Information supplied START
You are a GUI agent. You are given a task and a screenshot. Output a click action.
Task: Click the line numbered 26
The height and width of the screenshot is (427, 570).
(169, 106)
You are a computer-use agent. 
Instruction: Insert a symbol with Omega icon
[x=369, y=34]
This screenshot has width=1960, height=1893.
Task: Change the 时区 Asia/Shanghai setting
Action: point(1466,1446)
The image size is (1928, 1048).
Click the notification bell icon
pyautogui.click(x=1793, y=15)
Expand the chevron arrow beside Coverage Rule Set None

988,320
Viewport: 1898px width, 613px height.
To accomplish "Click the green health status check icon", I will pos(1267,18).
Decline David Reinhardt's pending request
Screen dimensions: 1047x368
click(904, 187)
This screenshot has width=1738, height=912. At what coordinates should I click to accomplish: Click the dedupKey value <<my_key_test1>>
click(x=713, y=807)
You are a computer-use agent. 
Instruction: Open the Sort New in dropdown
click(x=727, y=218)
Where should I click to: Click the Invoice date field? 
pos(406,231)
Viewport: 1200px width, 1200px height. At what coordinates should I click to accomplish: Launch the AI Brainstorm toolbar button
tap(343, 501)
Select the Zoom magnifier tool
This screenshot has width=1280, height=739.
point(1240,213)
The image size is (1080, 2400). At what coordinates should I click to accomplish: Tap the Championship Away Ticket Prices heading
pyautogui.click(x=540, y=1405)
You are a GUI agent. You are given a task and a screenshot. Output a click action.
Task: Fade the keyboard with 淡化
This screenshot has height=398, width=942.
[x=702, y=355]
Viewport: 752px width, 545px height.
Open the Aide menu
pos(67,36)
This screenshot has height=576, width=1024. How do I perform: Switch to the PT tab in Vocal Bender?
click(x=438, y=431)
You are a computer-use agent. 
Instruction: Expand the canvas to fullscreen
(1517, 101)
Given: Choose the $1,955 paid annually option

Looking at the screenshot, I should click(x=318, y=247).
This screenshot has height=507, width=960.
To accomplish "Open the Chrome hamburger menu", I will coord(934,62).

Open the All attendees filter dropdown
Information supplied END
▸ **What the task requires**
Begin with the line that contains "The image size is (1080, 2400)." and print each line exactly until the data ends, including the last line.

▸ **Solution to the exercise**
The image size is (1080, 2400). At what coordinates should I click to accomplish: Tap the Championship Away Ticket Prices heading
pyautogui.click(x=540, y=1405)
You are a GUI agent. You are given a task and a screenshot. Output a click action.
Task: Fade the keyboard with 淡化
This screenshot has height=398, width=942.
[x=702, y=355]
Viewport: 752px width, 545px height.
Open the Aide menu
pos(67,36)
This screenshot has height=576, width=1024. How do I perform: Switch to the PT tab in Vocal Bender?
click(x=438, y=431)
You are a computer-use agent. 
Instruction: Expand the canvas to fullscreen
(1517, 101)
Given: Choose the $1,955 paid annually option

Looking at the screenshot, I should click(x=318, y=247).
This screenshot has height=507, width=960.
To accomplish "Open the Chrome hamburger menu", I will coord(934,62).

Open the All attendees filter dropdown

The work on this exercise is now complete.